You May Not Like This Car If...
If you need a pickup to haul heavy loads or transport four people on a regular basis, you may want to look at one of the larger mid-size or full-size V8-powered choices.
What's Significant About This Car?
A tire pressure monitoring system is made standard on all models.
The B-Series with four-wheel drive makes a great off-road warrior, as its high ground clearance and compliant double-wishbone front suspension allow it to move over almost any barrier. The four-wheel-drive system is easily engaged by merely pressing a button on the dash. Once engaged, the two-speed transfer case allows choosing between four-wheel high or four-wheel low. The B-Series' four-wheel-drive system is intended only for off-road use or very slippery surfaces and cannot be permanently engaged during normal driving.
Sporty Interior Trim
The B-Series' sporty interior trim is in keeping with the Mazda image.
A new grille brightens the base B-Series.
The B-Series puts the Mazda sport treatment onto the base Ranger interior. Seats have a richer pattern and the instrument panel features white-faced gauges and a revised center stack. Cab Plus models provide space behind the seats for luggage or groceries. The flip-down jump seats are best used for short trips only.
To set the B-Series apart from the Ford Ranger, Mazda performs a front-end freshening, with more brightwork around the grille and headlamps and a raised "power dome" hood. The Regular Cab models feature six- and seven-foot beds. The extended Cab Plus models have a longer wheelbase and a six-foot bed.

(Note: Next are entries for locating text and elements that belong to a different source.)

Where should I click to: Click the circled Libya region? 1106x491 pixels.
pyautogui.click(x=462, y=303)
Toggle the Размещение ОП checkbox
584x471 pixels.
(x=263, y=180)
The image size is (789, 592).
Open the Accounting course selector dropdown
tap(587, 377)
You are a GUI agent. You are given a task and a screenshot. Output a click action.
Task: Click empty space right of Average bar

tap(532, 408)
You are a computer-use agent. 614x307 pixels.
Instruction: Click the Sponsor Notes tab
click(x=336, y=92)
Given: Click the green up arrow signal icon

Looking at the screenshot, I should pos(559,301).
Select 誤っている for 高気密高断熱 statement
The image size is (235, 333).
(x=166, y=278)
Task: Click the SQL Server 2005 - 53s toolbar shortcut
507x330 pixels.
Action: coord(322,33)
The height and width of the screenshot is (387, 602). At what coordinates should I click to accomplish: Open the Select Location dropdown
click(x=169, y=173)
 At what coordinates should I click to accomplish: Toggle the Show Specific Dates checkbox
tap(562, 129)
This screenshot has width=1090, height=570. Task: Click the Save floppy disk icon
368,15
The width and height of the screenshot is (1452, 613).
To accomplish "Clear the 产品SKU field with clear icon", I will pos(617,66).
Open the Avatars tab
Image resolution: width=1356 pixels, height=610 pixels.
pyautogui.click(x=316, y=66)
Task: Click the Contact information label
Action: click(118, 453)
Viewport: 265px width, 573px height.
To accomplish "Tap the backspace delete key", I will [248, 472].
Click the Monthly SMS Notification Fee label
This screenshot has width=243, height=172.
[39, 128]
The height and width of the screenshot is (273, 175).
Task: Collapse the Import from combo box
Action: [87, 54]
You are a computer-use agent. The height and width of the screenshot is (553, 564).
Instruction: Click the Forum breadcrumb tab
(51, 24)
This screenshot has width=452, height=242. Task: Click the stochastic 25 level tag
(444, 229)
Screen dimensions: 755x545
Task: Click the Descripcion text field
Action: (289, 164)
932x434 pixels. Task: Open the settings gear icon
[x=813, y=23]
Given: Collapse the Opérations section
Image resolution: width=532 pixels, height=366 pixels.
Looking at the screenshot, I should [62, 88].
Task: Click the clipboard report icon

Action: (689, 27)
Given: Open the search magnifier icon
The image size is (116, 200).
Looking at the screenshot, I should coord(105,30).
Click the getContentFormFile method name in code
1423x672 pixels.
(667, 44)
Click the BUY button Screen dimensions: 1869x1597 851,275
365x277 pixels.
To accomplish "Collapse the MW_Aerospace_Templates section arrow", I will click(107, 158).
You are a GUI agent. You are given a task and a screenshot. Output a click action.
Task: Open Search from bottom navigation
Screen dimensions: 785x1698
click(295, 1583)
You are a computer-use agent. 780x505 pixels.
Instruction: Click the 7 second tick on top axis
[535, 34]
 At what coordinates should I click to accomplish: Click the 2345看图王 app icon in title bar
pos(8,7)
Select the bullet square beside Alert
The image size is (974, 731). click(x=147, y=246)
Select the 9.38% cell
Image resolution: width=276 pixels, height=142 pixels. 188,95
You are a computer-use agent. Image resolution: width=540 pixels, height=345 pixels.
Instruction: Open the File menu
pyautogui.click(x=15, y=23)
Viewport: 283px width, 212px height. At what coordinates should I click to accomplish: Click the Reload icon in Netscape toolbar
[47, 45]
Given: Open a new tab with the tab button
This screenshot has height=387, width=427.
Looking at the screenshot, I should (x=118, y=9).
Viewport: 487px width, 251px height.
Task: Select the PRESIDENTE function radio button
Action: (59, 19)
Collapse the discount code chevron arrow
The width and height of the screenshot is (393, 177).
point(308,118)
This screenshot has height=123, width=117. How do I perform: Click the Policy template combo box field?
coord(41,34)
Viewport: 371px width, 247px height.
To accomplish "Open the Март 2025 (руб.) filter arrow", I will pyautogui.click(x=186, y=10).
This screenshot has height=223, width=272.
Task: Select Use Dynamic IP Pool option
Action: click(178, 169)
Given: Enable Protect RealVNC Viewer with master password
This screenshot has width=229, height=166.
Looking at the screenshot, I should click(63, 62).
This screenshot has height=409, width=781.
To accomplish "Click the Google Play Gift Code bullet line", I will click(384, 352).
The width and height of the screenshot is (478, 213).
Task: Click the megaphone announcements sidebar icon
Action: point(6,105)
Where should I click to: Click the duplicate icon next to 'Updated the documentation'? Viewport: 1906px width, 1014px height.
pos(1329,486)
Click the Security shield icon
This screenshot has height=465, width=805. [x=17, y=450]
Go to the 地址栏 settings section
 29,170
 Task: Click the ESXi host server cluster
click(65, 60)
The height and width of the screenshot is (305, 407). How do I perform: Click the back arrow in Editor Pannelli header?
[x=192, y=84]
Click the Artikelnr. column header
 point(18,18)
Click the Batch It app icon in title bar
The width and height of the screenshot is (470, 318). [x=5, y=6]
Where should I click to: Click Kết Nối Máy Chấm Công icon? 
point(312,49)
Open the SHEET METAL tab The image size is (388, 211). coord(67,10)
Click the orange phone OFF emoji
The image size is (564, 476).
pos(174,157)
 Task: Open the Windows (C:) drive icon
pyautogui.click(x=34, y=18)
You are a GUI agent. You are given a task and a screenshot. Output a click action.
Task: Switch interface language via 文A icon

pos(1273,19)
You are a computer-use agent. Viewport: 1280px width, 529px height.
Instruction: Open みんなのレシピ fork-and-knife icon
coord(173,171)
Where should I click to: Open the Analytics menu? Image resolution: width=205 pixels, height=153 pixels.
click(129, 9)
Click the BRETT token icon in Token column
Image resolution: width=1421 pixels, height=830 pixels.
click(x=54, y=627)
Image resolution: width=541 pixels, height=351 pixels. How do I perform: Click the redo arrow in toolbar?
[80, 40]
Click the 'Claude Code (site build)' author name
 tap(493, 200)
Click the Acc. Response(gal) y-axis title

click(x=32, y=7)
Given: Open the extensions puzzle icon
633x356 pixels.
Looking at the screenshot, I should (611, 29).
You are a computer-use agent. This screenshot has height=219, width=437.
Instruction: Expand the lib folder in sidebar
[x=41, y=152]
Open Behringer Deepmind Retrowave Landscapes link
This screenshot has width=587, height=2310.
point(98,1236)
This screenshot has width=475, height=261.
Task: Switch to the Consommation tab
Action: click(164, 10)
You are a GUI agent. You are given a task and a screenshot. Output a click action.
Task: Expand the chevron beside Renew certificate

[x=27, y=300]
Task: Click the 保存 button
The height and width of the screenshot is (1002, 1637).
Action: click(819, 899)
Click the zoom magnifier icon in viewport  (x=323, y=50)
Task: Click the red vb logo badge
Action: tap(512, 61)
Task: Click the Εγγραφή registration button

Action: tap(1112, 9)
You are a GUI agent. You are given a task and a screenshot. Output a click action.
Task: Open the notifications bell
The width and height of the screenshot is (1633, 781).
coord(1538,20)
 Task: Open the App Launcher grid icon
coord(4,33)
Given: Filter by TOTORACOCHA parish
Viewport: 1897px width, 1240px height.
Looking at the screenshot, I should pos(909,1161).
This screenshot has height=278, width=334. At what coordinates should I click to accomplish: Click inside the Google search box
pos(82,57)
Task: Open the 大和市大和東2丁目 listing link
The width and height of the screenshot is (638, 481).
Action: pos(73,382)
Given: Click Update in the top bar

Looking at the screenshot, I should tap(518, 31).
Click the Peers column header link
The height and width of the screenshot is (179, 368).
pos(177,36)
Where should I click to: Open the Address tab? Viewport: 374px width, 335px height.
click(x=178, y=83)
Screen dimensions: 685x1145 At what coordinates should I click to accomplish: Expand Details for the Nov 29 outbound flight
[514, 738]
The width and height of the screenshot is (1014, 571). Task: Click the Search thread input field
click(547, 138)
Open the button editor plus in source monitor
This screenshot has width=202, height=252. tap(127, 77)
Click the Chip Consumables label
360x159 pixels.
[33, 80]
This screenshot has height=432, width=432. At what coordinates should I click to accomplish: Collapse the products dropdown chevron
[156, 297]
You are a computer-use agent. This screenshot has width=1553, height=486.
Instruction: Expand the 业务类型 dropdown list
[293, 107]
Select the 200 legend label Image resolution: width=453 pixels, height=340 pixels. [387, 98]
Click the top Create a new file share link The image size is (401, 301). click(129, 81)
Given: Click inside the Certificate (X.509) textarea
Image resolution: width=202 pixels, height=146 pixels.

Notable Standard Equipment
The base B-Series truck includes a 143-horsepower 2.3-liter engine, a five-speed manual transmission, anti-lock brakes (ABS), two front cup holders, dual side mirrors, AM/FM stereo, cloth split-bench seat, power steering, tachometer and steel wheels.
Notable Optional Equipment
Trim levels for the B-Series include SE, Dual Sport and Cab Plus SE. You can order your B-Series with four-wheel drive, a five-speed automatic transmission, power windows, power locks, sliding rear window, cruise control, keyless entry, 3.0-liter V6 engine (Regular Cab), 4.0-liter V6 (Cab Plus), limited-slip rear differential, 16-inch alloy wheels and a rear tonneau cover.
Under the Hood
The standard 2.3-liter four-cylinder engine is geared toward the economy-mindedthose who use their trucks for light-duty hauling and around-town driving. With the five-speed manual, the 2.3 performs adequately, although you have to get it past 4,000 rpm to feel any inspired acceleration. Of the two V6 engines, we prefer the 4.0-liter. The 3.0-liter does not impress us with its performance or fuel economy. Unfortunately, the 4.0-liter is available only with four-wheel drive.
2.3-liter in-line 4
143 horsepower @ 5250 rpm
154 lb.-ft. of torque @ 3750 rpm
EPA city/highway fuel economy: 24/29 (manual), 21/26 (automatic)
148 horsepower @ 5200 rpm
180 lb.-ft. of torque @ 3900 rpm
EPA city/highway fuel economy: 18/23 (manual), 17/21 (automatic)
207 horsepower @ 5250 rpm
238 lb.-ft. of torque @ 3000 rpm
EPA city/highway fuel economy: 17/21 (2WD automatic), 17/20 (4WD manual), 15/19 (4WD automatic)
A two-wheel-drive B-Series Regular Cab has a Manufacturer's Suggested Retail Price (MSRP) of $16,170, while the four-wheel-drive extended Cab Plus has a starting MSRP of $19,675. A look at the Fair Purchase Price will show you what others in your area are paying for the B-Series, so be sure to check it out before you set out to purchase. The Mazda B-Series is not a particularly high-selling vehicle, so its resale is somewhat on the low side. Kelley Blue Book expects the V6-powered B4000 to retain just 50 percent of its original value at 24 months and 37 percent at 48 months.